[TEXT EXCERPT Boundary: Start]

On 28 December, a group of men from the extreme nationalist Hindu group Sriram Sene disrupted the prayer meeting of Divyadarsana Ministry Church at a home in Davanagere. The intruders treated the Christians roughly, claiming that the purpose of the meeting was to convert Hindus. The police arrived, but took Pastor Raju Doddamani and four other Christians to the police station for interrogation. They were released late that night.
The same day, suspected Hindu radicals burned a crib and Christmas tree that were part of Christmas celebrations by Roman Catholics in Maripalla. The police arrested two men, who informed them that they suspected forceful conversion and hence set fire to the crib.
Also on 28 December, suspected Hindu nationalists attacked Hebron Full Gospel Assembly Church in Haleyangadi, while Pastor Prasanna was away. His wife, two children, mother, brother-in-law and a friend were praying inside the hall when the attackers broke in, ransacking the building and smashing all the windows. They also entered the pastor’s house, where they broke lights and windows and destroyed household items. It was reported that the attackers were shouting threats against the church, saying that they would not let it continue. The police have not arrested anyone.
On New Year’s Eve more than ten men, believed to be Hindu nationalists, entered the premises of Karnataka Calvary Fellowship Church in Ganeshgudi and forced the church to stop a prayer service. The police arrived and, according to reports, joined the mob in harassing and threatening the Christians with dire consequences if they continued with their “conversion work”. The police summoned Pastor P. R. Jose to the police station the following morning. When the pastor and some other Christians went to the station, they lodged a complaint against members of the mob and the two police constables for trespass and for their behaviour. The sub-inspector gave the two constables a severe dressing down, and advised the pastor to go ahead with prayer services without any fear.
On 1 January 2012, about 20 men disrupted the New Year’s Day worship service of Blessing Youth Mission Church at a house in Hunnur village in Bagalkot. Suspected Hindu extremists from the Bajrang Dal, a militant Hindu organisation, manhandled Pastor Siddu Seemanth Gunike and accused him of forcibly and fraudulently converting Hindus. Local police intervened and rescued the pastor and other Christians. (Compass Direct, Evangelical Fellowship of India)
BACKGROUND TO ATTACKS
Christians account for about 2.3 % of India’s population of 1.1 billion, while about 80% of Indians are Hindu. In recent years the rise of Hindu nationalism, encapsulated in the slogan “One Nation, One Religion, One Culture”, has led to violence against Christians by Hindu extremists. Typically, violent intruders break up church services, beat the worshippers and call the police to have pastors and other Christians arrested on false charges of “forcible conversion” or “forcible and fraudulent conversion”. Evangelism and conversion are legal in India. Attacks include arson, desecration of church buildings and property, and such violent assaults that many Christians have had to be hospitalised or have even died. The Christian community feels vulnerable to extremist attacks and helpless in the face of police inaction and often bias in favour of the attackers.

[TEXT EXCERPT Boundary: End]

- _EXERCISE AIM_: In the excerpt on attacks against Christians in India, what share of India's population is Christian? Answer from the excerpt above alone.

[EXTRACTED DATA Boundary: Start]

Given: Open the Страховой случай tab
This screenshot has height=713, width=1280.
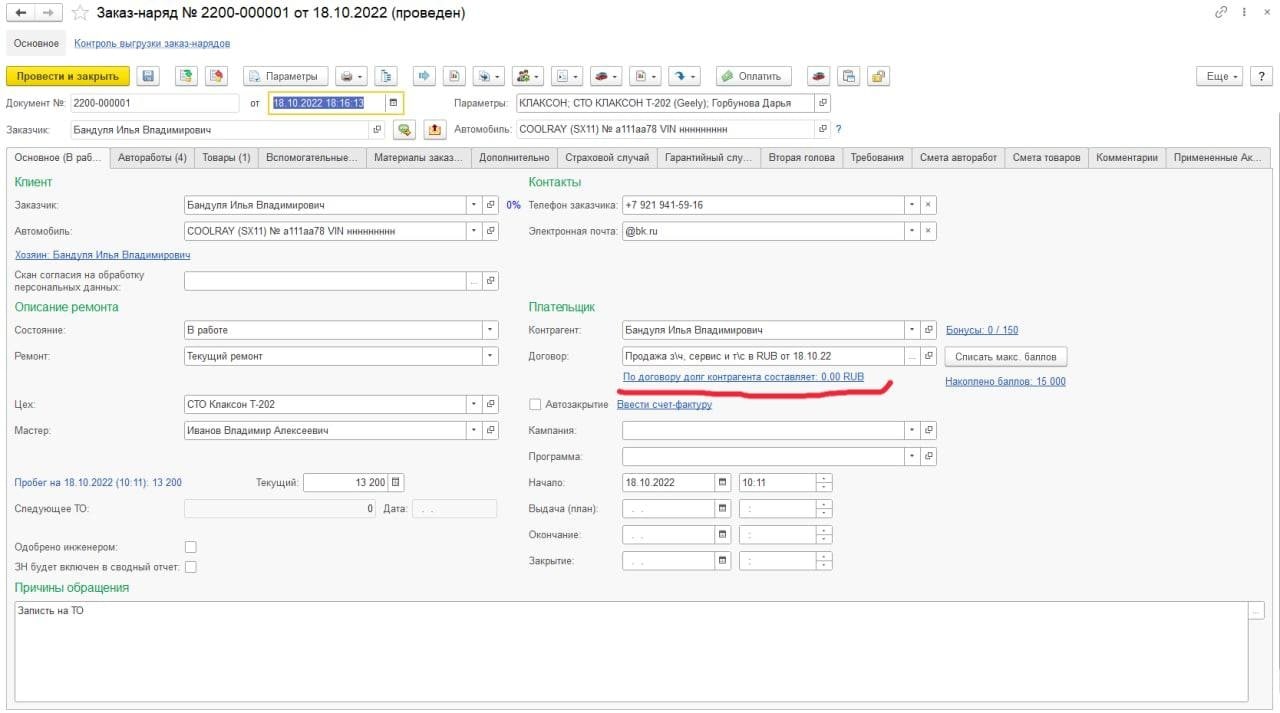Looking at the screenshot, I should pos(607,157).
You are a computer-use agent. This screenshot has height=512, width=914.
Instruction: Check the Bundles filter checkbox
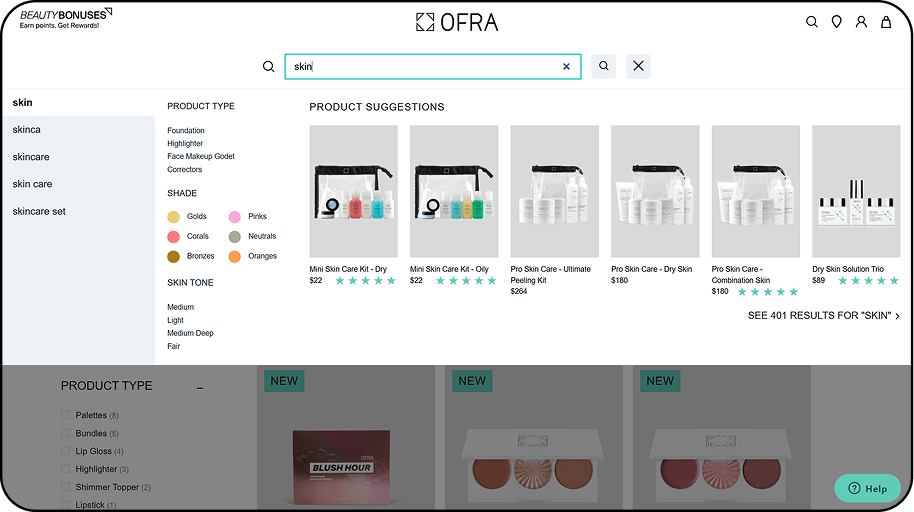(66, 433)
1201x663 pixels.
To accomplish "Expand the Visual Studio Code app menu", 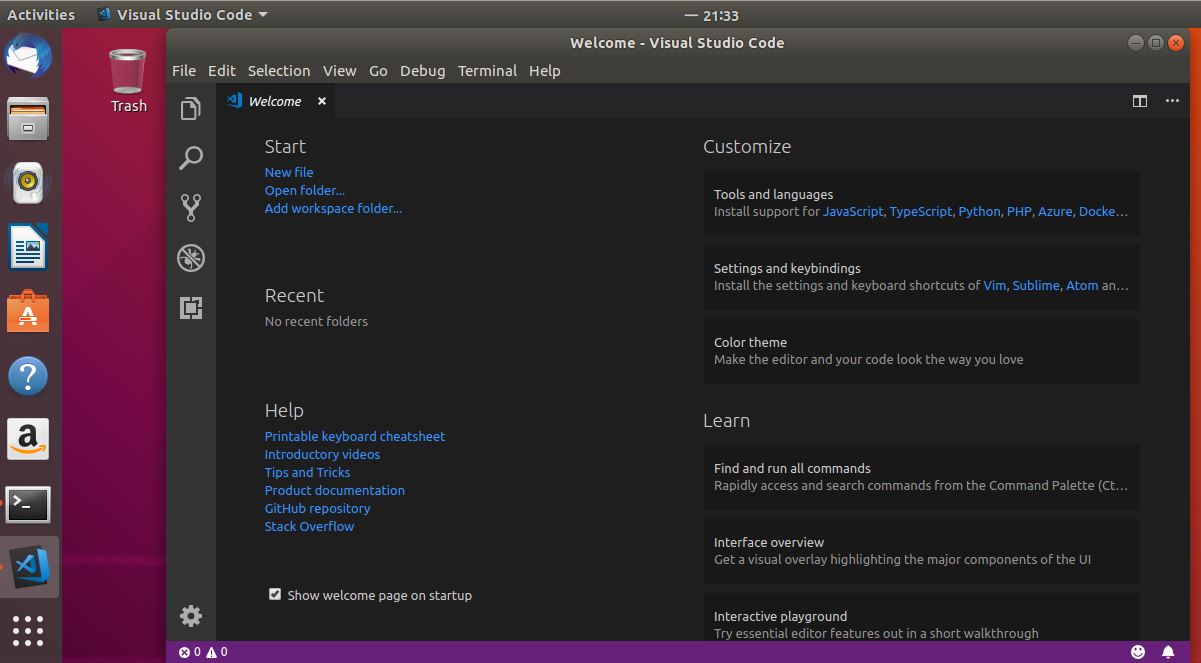I will point(183,15).
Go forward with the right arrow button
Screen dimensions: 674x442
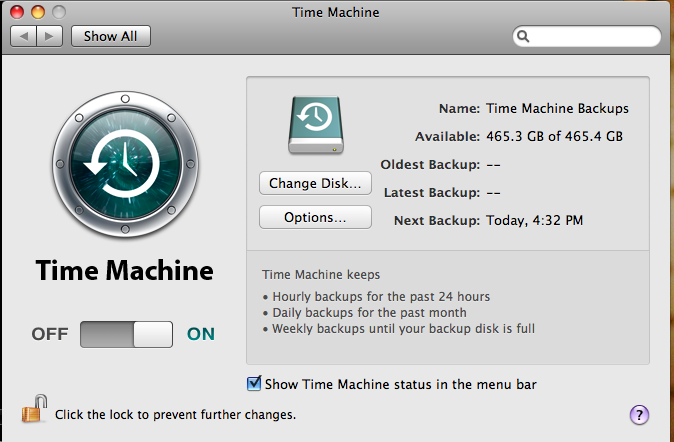click(50, 36)
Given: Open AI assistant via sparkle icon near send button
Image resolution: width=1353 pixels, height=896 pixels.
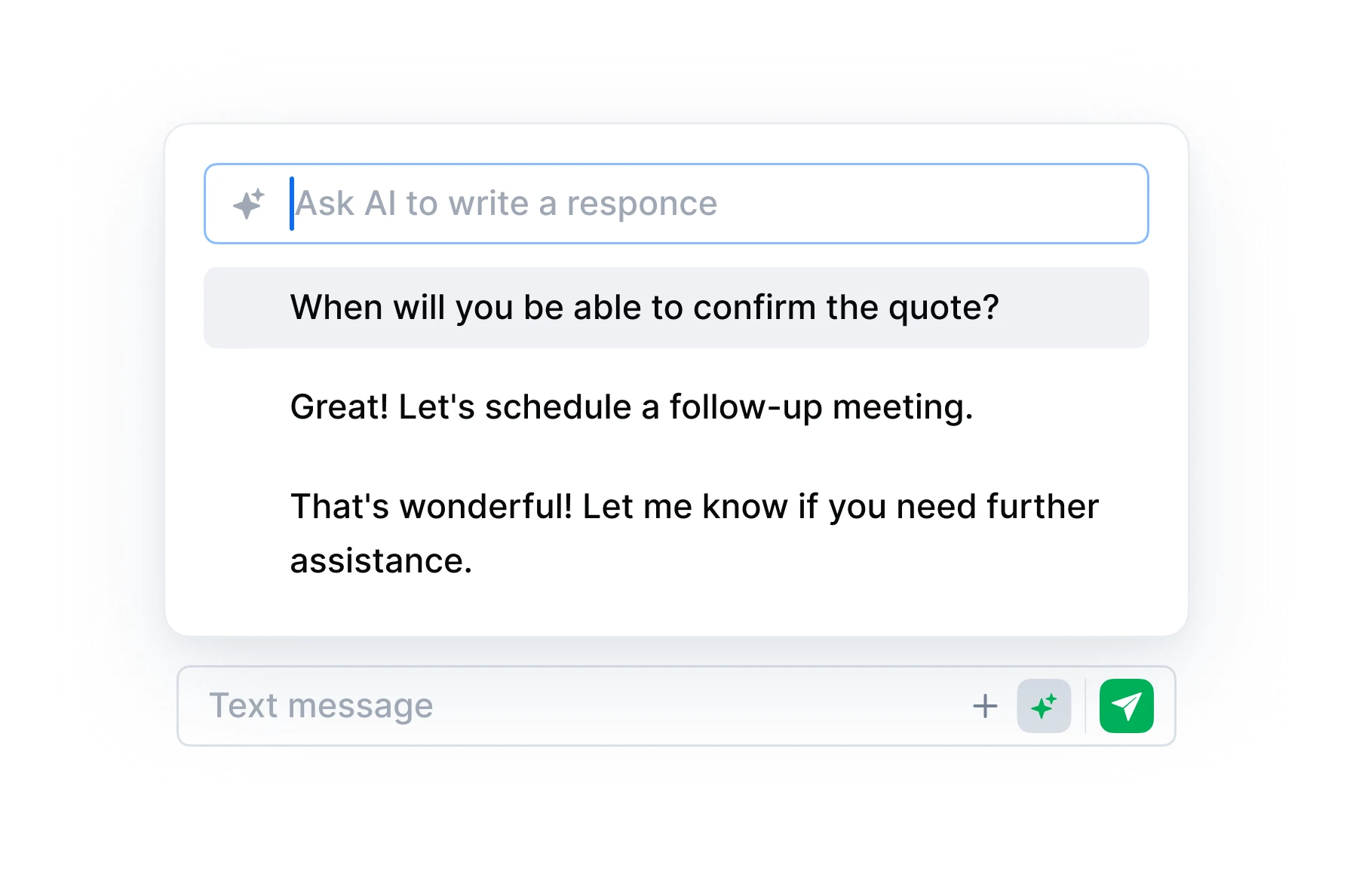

[EXTRACTED DATA Boundary: End]

- _OUTPUT OF THE TASK_: About 2.3%.